◆ What is expected ◆
Convert the entries from the line with "Task: Click the blue buy price 1.21710 button" to the line with "Action: [216, 145]" into a two-column CSV with columns named instruction and response. Each entry gets one row, with its text and its answer in separate quoted fields and line breaks replaced by spaces.

◆ Stored data entries ◆
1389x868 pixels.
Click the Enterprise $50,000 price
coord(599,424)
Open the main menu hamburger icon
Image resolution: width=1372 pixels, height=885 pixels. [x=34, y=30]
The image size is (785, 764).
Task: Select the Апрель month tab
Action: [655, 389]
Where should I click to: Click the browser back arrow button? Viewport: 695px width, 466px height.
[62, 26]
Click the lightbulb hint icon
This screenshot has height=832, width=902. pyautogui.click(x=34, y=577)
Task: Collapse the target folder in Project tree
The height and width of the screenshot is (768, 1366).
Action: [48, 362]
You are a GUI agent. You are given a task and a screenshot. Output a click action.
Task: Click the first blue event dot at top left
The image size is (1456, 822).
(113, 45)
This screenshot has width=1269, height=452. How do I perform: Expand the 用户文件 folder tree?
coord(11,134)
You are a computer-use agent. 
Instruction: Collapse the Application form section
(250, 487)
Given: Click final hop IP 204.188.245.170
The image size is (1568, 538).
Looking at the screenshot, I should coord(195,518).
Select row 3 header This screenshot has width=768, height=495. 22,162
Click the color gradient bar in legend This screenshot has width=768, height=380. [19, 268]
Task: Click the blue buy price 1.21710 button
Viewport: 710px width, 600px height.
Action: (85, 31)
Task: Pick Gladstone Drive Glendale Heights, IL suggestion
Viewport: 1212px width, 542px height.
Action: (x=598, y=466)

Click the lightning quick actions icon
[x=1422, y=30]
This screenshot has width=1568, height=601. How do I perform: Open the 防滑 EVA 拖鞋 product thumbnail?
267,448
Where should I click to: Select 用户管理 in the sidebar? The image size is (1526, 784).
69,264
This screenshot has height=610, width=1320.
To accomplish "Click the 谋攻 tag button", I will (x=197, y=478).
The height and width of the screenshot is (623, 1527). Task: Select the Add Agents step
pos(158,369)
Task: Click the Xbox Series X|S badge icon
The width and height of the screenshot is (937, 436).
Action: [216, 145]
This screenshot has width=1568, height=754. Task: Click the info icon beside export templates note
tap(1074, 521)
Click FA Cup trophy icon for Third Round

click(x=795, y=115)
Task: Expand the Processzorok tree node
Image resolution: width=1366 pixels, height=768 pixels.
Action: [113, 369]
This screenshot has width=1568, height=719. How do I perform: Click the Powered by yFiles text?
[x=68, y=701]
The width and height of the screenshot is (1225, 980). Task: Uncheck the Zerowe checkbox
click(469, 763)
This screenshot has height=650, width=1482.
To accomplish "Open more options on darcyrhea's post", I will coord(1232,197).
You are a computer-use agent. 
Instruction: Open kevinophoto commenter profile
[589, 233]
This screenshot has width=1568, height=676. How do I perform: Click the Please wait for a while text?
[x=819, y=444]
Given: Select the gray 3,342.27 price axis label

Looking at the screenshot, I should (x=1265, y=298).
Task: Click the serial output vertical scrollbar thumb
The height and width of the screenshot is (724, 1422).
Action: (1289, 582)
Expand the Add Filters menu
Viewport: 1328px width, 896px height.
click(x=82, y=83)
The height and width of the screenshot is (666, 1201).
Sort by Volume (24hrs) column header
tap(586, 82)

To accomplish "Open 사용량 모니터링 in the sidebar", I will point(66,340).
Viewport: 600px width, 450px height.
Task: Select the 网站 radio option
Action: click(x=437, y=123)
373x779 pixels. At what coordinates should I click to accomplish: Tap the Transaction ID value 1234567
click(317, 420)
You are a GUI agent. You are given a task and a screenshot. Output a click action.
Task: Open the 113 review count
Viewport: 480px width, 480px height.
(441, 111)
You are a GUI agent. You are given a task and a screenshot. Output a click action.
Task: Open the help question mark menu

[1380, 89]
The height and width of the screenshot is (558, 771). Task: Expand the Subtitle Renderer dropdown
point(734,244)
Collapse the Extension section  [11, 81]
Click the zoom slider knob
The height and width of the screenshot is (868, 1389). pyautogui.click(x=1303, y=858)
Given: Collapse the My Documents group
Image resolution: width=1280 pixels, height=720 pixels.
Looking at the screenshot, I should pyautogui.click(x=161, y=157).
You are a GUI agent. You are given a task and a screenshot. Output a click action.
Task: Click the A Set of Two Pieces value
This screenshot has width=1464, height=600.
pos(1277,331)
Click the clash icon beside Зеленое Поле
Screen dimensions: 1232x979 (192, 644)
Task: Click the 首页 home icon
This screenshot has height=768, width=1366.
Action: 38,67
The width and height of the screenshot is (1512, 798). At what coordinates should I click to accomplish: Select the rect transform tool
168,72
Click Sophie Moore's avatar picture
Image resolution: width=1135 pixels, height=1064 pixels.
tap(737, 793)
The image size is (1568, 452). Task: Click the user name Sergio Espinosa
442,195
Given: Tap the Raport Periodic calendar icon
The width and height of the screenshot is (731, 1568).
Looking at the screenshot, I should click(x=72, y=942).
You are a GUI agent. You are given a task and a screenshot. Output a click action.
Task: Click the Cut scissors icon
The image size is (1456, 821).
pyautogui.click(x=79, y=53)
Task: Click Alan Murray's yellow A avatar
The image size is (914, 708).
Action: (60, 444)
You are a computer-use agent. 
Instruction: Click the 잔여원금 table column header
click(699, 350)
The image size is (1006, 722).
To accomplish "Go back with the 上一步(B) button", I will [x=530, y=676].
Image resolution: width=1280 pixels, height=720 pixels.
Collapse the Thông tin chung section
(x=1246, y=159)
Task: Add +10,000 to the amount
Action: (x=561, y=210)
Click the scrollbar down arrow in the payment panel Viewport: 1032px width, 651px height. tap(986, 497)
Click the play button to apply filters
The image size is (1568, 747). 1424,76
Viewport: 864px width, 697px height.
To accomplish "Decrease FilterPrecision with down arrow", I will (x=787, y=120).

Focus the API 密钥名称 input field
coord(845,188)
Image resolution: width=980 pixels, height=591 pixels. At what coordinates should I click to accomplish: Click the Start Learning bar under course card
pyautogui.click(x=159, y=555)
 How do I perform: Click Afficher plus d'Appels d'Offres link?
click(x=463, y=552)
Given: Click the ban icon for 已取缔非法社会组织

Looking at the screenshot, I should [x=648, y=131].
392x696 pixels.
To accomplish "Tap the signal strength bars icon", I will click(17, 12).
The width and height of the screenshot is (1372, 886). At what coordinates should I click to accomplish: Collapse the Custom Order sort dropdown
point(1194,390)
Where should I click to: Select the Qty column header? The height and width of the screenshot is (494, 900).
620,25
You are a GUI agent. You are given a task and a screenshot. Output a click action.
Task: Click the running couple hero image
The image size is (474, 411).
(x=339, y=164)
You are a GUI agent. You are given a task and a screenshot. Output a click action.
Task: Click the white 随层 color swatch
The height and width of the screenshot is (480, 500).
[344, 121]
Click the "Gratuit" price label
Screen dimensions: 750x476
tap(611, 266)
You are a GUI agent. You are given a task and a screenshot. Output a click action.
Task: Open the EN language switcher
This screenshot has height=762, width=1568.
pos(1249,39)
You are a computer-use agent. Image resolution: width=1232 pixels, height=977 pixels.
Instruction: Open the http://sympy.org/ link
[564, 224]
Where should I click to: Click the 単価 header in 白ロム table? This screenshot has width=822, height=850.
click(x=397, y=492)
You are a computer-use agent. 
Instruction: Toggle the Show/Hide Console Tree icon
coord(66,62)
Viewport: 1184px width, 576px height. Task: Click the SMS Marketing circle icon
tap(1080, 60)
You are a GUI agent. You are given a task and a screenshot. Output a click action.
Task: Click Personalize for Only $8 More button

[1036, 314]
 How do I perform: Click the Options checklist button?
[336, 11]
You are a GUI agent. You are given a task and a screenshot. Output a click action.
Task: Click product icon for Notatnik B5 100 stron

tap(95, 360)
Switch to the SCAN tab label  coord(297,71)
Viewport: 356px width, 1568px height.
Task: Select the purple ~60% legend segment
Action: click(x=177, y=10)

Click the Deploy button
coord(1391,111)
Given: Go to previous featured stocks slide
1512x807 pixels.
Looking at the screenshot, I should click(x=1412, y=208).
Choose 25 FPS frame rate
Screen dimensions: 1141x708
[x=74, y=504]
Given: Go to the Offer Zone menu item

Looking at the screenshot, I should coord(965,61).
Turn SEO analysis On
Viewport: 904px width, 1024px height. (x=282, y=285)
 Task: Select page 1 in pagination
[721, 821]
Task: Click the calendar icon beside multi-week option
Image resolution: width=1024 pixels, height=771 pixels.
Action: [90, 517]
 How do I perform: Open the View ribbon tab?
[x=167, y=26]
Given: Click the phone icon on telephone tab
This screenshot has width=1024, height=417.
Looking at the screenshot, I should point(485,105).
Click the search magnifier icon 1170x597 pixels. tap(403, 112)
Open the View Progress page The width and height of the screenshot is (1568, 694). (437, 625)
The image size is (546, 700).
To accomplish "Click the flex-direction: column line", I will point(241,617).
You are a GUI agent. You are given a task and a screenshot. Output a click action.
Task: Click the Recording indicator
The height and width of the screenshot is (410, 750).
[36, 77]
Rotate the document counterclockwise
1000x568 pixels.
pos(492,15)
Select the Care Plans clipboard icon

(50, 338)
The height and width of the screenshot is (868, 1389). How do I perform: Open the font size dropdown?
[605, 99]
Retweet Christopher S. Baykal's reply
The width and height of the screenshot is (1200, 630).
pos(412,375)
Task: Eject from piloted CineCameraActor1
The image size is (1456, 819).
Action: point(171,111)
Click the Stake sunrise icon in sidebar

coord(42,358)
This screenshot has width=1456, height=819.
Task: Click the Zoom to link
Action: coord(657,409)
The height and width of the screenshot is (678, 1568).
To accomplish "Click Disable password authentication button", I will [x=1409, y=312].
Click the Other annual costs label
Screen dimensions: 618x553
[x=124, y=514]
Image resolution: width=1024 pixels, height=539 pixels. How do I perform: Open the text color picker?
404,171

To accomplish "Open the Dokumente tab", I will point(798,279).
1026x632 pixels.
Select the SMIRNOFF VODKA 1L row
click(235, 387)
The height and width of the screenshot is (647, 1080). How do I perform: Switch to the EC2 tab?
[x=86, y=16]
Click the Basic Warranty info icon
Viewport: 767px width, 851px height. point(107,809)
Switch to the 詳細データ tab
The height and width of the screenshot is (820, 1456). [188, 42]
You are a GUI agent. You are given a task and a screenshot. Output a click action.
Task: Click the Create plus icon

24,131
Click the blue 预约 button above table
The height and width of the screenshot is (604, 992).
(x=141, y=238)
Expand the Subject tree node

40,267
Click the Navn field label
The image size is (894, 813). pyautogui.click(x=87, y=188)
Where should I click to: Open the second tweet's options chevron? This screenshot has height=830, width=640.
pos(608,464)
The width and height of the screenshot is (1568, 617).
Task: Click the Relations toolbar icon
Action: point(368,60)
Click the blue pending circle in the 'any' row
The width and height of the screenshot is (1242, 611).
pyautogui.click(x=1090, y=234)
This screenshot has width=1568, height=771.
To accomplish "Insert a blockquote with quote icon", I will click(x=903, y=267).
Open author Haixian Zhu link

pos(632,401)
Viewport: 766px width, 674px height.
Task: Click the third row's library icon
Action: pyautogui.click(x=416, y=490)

◆ Reply to the exercise ◆
instruction,response
"Task: Click the blue buy price 1.21710 button Viewport: 710px width, 600px height.","Action: (85, 31)"
"Task: Pick Gladstone Drive Glendale Heights, IL suggestion Viewport: 1212px width, 542px height.","Action: (x=598, y=466)"
"Click the lightning quick actions icon","[x=1422, y=30]"
"This screenshot has width=1568, height=601. How do I perform: Open the 防滑 EVA 拖鞋 product thumbnail?","267,448"
"Where should I click to: Select 用户管理 in the sidebar? The image size is (1526, 784).","69,264"
"This screenshot has height=610, width=1320. To accomplish ""Click the 谋攻 tag button"",","I will (x=197, y=478)."
"The height and width of the screenshot is (623, 1527). Task: Select the Add Agents step","pos(158,369)"
"Task: Click the Xbox Series X|S badge icon The width and height of the screenshot is (937, 436).","Action: [216, 145]"